10. Sri Nargolkar has referred us to the decision of the Supreme Court in Standard Vacuum Refining Company of India, Ltd. v. their workmen and another 1960 II L.L.J. 233. He contends that this case decided that there is no sanctity of managerial functions as such, and the Court is entitled to adjudicate upon the demands of the workman. The short facts in that case are that a certain part of the company's work was being got done through a contractor who employed a large number of workmen for executing that work. The work was continuous and permanent in nature, and the demand made by the workman was that they should be regarded as the direct employees of the company and entitled to all the benefits to which other workers of the company were entitled. The company contended that it was for the management to decide what was the best method of carrying on its business affairs and that the industrial tribunal should not interfere with that part of the management. The tribunal had given directions accepting the demand of the workmen. The Supreme Court held that the tribunal was justified in making the award.
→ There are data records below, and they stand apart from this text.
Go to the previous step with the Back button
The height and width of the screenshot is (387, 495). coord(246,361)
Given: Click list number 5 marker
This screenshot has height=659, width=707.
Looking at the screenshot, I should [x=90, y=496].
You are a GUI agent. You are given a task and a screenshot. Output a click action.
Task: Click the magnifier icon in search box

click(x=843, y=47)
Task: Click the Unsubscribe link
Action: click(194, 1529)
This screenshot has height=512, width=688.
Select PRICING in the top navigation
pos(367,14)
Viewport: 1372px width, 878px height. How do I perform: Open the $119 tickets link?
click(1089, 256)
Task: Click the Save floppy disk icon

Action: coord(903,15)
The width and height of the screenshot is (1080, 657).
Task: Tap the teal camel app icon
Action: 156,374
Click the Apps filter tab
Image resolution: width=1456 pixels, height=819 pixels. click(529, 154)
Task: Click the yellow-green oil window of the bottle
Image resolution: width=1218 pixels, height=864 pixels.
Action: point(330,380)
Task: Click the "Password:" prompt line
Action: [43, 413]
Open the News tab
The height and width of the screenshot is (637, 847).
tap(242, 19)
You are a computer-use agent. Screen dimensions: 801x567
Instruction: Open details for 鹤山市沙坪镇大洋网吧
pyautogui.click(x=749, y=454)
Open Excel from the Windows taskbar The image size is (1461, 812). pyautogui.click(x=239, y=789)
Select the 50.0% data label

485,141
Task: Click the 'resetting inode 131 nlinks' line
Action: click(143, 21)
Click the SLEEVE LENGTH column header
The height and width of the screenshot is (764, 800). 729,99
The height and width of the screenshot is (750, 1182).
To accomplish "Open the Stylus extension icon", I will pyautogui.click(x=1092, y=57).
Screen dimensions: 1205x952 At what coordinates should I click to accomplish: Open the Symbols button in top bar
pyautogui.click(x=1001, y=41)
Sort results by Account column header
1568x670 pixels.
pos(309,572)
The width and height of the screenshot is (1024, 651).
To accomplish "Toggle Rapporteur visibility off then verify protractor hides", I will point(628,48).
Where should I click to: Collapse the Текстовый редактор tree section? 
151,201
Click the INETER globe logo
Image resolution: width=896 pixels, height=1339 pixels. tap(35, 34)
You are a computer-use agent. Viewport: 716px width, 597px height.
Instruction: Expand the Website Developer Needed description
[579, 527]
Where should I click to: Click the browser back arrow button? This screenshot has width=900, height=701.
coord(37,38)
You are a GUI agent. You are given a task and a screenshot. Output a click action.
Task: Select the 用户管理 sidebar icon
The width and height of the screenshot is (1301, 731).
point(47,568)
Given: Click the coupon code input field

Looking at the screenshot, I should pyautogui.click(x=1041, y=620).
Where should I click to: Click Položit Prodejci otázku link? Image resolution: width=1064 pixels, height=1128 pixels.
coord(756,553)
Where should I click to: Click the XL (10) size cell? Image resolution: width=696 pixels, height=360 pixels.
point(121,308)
It is impossible to read in this judgment that the principle the it is not the function if the industrial court to interfere with the company's managerial affairs, is not applicable. As we have stated earlier, sometimes, the matter raised by the workmen may appear to be of managerial concern and at the same time, it may also be so related to the conditions of service of the workman that it is impossible to regard it merely as a matter of managerial concern; in other words, it may relate to employment of the workman or conditions of their service and may, therefore, properly lie within the ambit of the definition of 'industrial dispute.'

11. Except, therefore, as to the demands under sub-items (iii) and (iv) of item B of demand 14, the tribunal was right in holding that it had no jurisdiction to adjudicate upon the matters.

12. In the result, subject to the observations made above, the rule is discharged. There will be no order as to costs.